● VORGEGEBENER TEXT
○ ○ ○
Dieses starke erzählerische Bild von Diamond kommt mir ins Gedächtnis, wenn ich die gegenwärtigen politischen Diskussionen zur Bekämpfung der Erderhitzung anschaue. Im Angesicht einer neuen existenziellen Bedrohung können sich die Entscheiderinnen weltweit nicht auf konkrete Aktionen gegen diese Bedrohung einigen, geschweige denn das Problem an sich überhaupt ersteinmal als relevant anerkennen. Es fehlt demnach ein Modus Vivendi, um endlich die Ursache des Problems anzugehen.

Der Klimawandel unterscheidet sich von anderen politischen Herausforderungen in vielerlei Hinsicht

Die Ursachenbekämpfung ist mit mehreren Problemen verbunden, die bei anders gelagerten Herausforderungen wie der Reform der Rentenpolitik zum politischen Geschäft dazugehören, bei der Erderhitzung aber Menschenleben kosten:

a) Die Fraktion der Wissenschaftsleugner reicht bis tief in die deutsche (jedoch nicht nur diese) Parteienlandschaft der bürgerlichen Mitte und ist mitnichten eine originäre Eigenschaft der politischen Rechten. Obgleich auch bezüglich der letzten Hitzewelle ein eineindeutiger (statistischer wie auch sachlicher) Zusammenhang hergestellt worden ist, bemühen sich Demokraten der Mitte und der Rechten zu betonen, dass diese eine Hitzewelle ein Wetterereignis war, das es so schon immer in Deutschland gegeben habe (was zwar nicht für den Eintritt eines solchen Ereignisses per se falsch ist, jedoch komplett falsch wird, wenn das Niveau der Temperatur und der Häufigkeit im Mehrjahresverlauf betrachtet wird).
○ ○ ○
● ROHDATEN
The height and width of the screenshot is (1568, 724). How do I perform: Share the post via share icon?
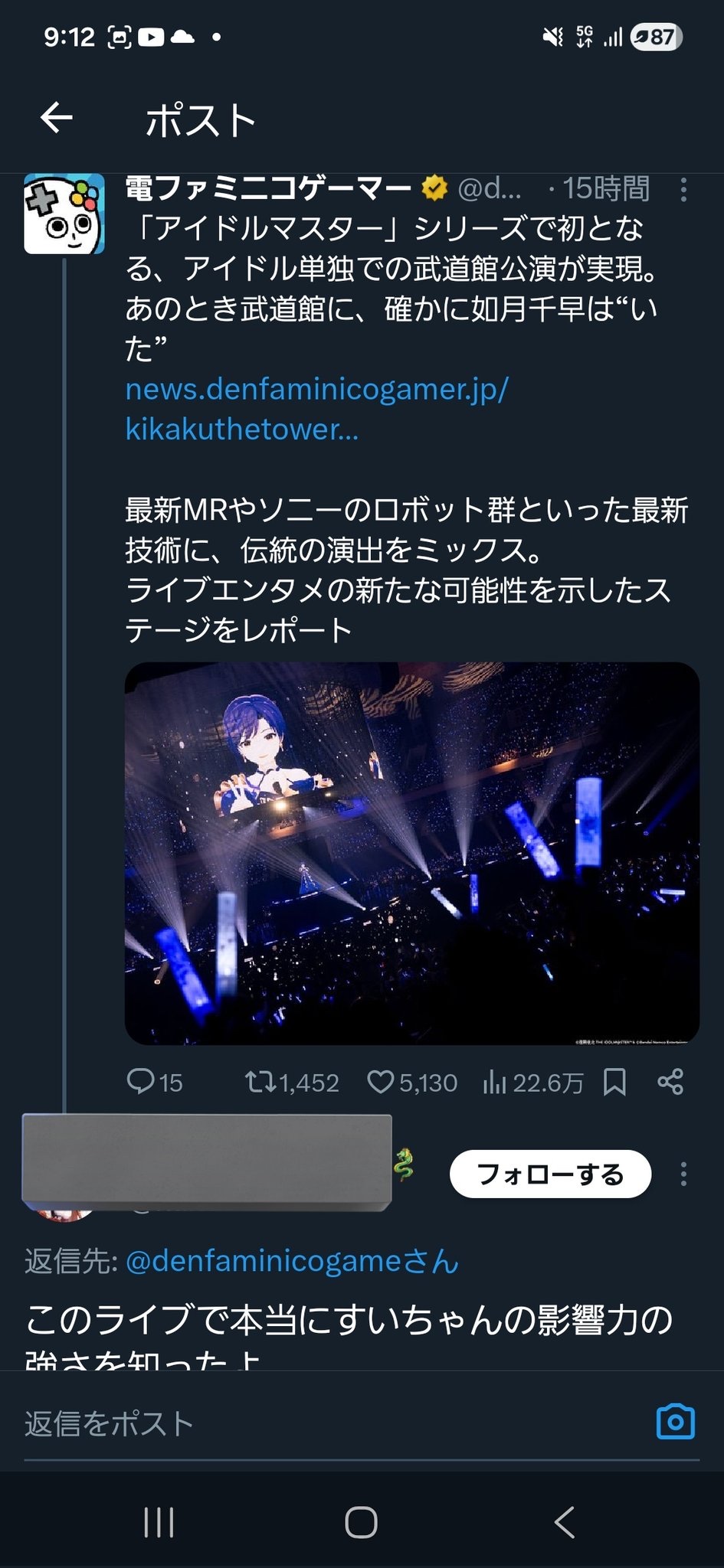(x=670, y=1081)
○ ○ ○
● ANWEISUNGEN
1. Zitieren Sie aus dem Text über die Erderhitzung wörtlich die Passage von „a) Die Fraktion“ bis einschließlich „Mehrjahresverlauf betrachtet wird).“.
2. Beantworten Sie anhand des Textes über die Erderhitzung die folgenden Fragen:
(a) Worauf können sich die Entscheiderinnen weltweit laut Text nicht einigen?
(b) Welche Reform wird als Beispiel für eine anders gelagerte Herausforderung genannt?
(c) Bis wohin reicht nach Aussage des Textes die Fraktion der Wissenschaftsleugner?
3. Führen Sie den Text über die Erderhitzung im Anschluss an seinen letzten Satz weiter.

● SCHRIFTLICHE ANTWORTEN
1.
a) Die Fraktion der Wissenschaftsleugner reicht bis tief in die deutsche (jedoch nicht nur diese) Parteienlandschaft der bürgerlichen Mitte und ist mitnichten eine originäre Eigenschaft der politischen Rechten. Obgleich auch bezüglich der letzten Hitzewelle ein eineindeutiger (statistischer wie auch sachlicher) Zusammenhang hergestellt worden ist, bemühen sich Demokraten der Mitte und der Rechten zu betonen, dass diese eine Hitzewelle ein Wetterereignis war, das es so schon immer in Deutschland gegeben habe (was zwar nicht für den Eintritt eines solchen Ereignisses per se falsch ist, jedoch komplett falsch wird, wenn das Niveau der Temperatur und der Häufigkeit im Mehrjahresverlauf betrachtet wird).

2.
(a) Auf konkrete Aktionen gegen die neue existenzielle Bedrohung.
(b) Die Reform der Rentenpolitik.
(c) Bis tief in die deutsche Parteienlandschaft der bürgerlichen Mitte.

3.
b) Eine ausgesprochen schlechte Rolle nehmen Teile der deutschen Medien ein, wenn es darum geht, das Bewusstsein in der Bevölkerung für die reale Gefahr der Erhitzung zu schärfen. Solange von “Sonne satt” und dem “Knacken eines neuen Hitzerekords” gesprochen wird, als wäre letzteres Ausdruck irgendeiner besonderen und ganz gezielten “Leistung” und als wäre es ein Wettbewerb, bei dem wir uns gegen europäische Nachbarländern durchsetzen müssten, wird sich der Bewusstseinswandel nicht vollziehen. “Sonne satt” müsste in der Neuzeit eigentlich lauten “Neue Dürreperiode droht”. Wenn die Sonne im Flachland mit einem UV Index von 11 (wie dies während der letzten Hitzewelle der Fall gewesen ist), der eigentlich nur in höheren Bergregionen zu finden ist, vom Himmel strahlt, darf dies keine “lustige” Begebenheit in der morgenlichen Radio-Gute-Laune-Wettervorhersage mehr sein sondern muss endlich als eine reale Bedrohung für die meisten Menschen angesehen werden. @terliwetter und @KSchwanke zeigen in ihrer täglichen Aktivität in den sozialen Medien, wie es stattdessen besser geht. Wir benötigen mehr solcher Role Models.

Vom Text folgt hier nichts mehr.